╭─ Selected excerpt

Telemetry is the process of collecting, transmitting, and analyzing data from remote or inaccessible sources to monitor and control systems. It involves measuring physical or digital parameters (like temperature, speed, voltage, or system performance) and sending that data to a central location for analysis, typically in real-time.
Telemetry has a number of key components including sensors or instruments that collect data, transmission systems to send the data, a receiver to decode data, and a data processing and analysis function that will make the collected data meaningful. Telemetry can be found in a wide variety of industries from aerospace to healthcare, automotive, IT/software and utilities.
What is telemetry data in software and IT?
In software and IT, telemetry data refers to the automated collection and transmission of performance metrics, usage statistics, errors, and logs from software applications, services, or infrastructure to a centralized system for monitoring, analysis, and decision-making.
Typically software/IT telemetry data will include performance metrics, usage data, error and exception logs, health checks and custom events. For software/IT teams, telemetry data is exceptionally useful because it provides insights into user experience, performance optimization, and security threats.
Telemetry and monitoring: What’s the difference?
Telemetry and monitoring are closely related in software and IT, but they serve different purposes in the observability ecosystem.
Telemetry is the process of collecting and transmitting data from systems or applications. Telemetry is an instrumented mechanism for collecting raw data, including metrics, logs, traces and events that is then pushed to a central location like a monitoring or observability platform.
Monitoring is the process of analyzing telemetry data to understand system health, performance, and availability. Monitoring uses telemetry data to create dashboards, alerts, and reports and enables humans to act on insights.
To put it another way, telemetry is like a nervous system—gathering signals from all parts of the body and monitoring is similar to the brain—interpreting those signals and deciding what to do.
Telemetry feeds monitoring. Without telemetry, there's nothing to monitor. Without monitoring, telemetry data is just noise.
What are the different types of telemetry data?
Telemetry data in software and IT generally falls into four main types, often referred to as the "pillars of observability":
Metrics are numerical data points that measure system performance over time. Examples include CPU and memory usage, request latency, error rate, disk I/O and number of active users.
Logs are text-based records of events that occur within a system. Logs could include error messages, debugging output, system events or application traces.

╰─
╭─ Information provided

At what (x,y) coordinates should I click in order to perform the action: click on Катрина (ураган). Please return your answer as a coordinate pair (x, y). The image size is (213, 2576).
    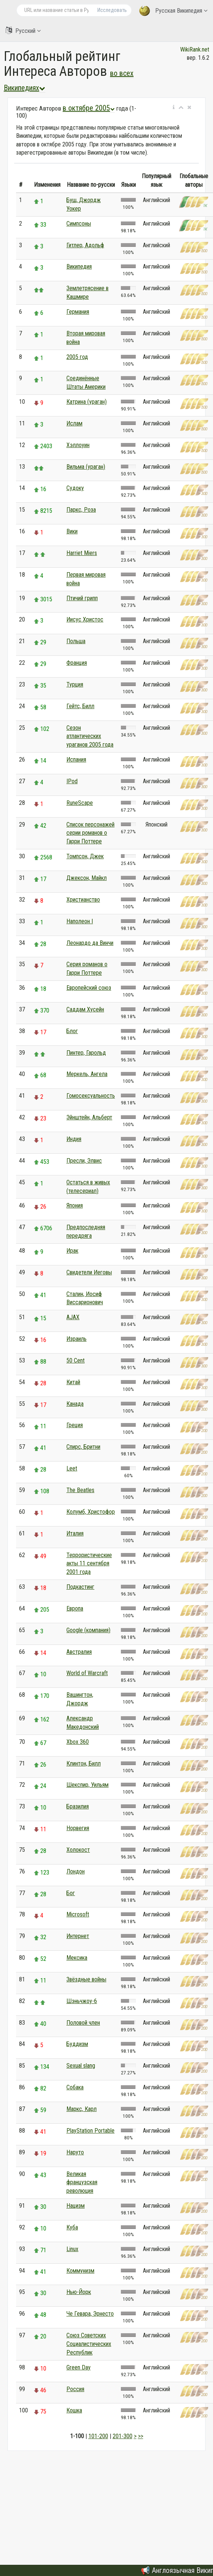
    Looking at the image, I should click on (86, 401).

╰─

> **Jobs**
A – Using the telemetry text, answer each question below, one per line.
(i) What four key components of telemetry does it list?
(ii) What part of the body does it compare telemetry to, and what part does it compare monitoring to?
(iii) How does it define metrics?
B – Proceed with the telemetry text, writing on from its last sentence.

> **Outputs**
A –
(i) Sensors or instruments that collect data, transmission systems to send the data, a receiver to decode data, and a data processing and analysis function.
(ii) Telemetry is compared to a nervous system, and monitoring to the brain.
(iii) Metrics are numerical data points that measure system performance over time.

B –
Traces are detailed records of a single request's path through a distributed system. A trace could show how a request moves through microservices, or the duration of each step in a transaction.
Events are discrete, significant occurrences within a system. Examples of events are a deployment started/finished, a feature flag toggle, a security breach detected or a user signed up.
User telemetry data
User telemetry data refers to information collected about how users interact with a software application, service, or digital product. It helps developers and product teams understand user behavior, improve usability, enhance features, and detect issues.
User telemetry data typically covers usage patterns, user interactions, session data, user errors or failures, and environment context.
Network telemetry data
Network telemetry data refers to the real-time or near-real-time collection and transmission of data about the performance, behavior, and state of network infrastructure. This data is crucial for monitoring, troubleshooting, optimizing, and securing networks.
Network telemetry data generally includes performance metrics, traffic data, anomalies and events, and device and interface metrics.
Application infrastructure telemetry data
Application infrastructure telemetry data refers to information collected from the underlying components that support software applications, such as servers, containers, orchestration platforms, databases, and cloud services. This data provides insight into the health, performance, and usage of the infrastructure that applications depend on.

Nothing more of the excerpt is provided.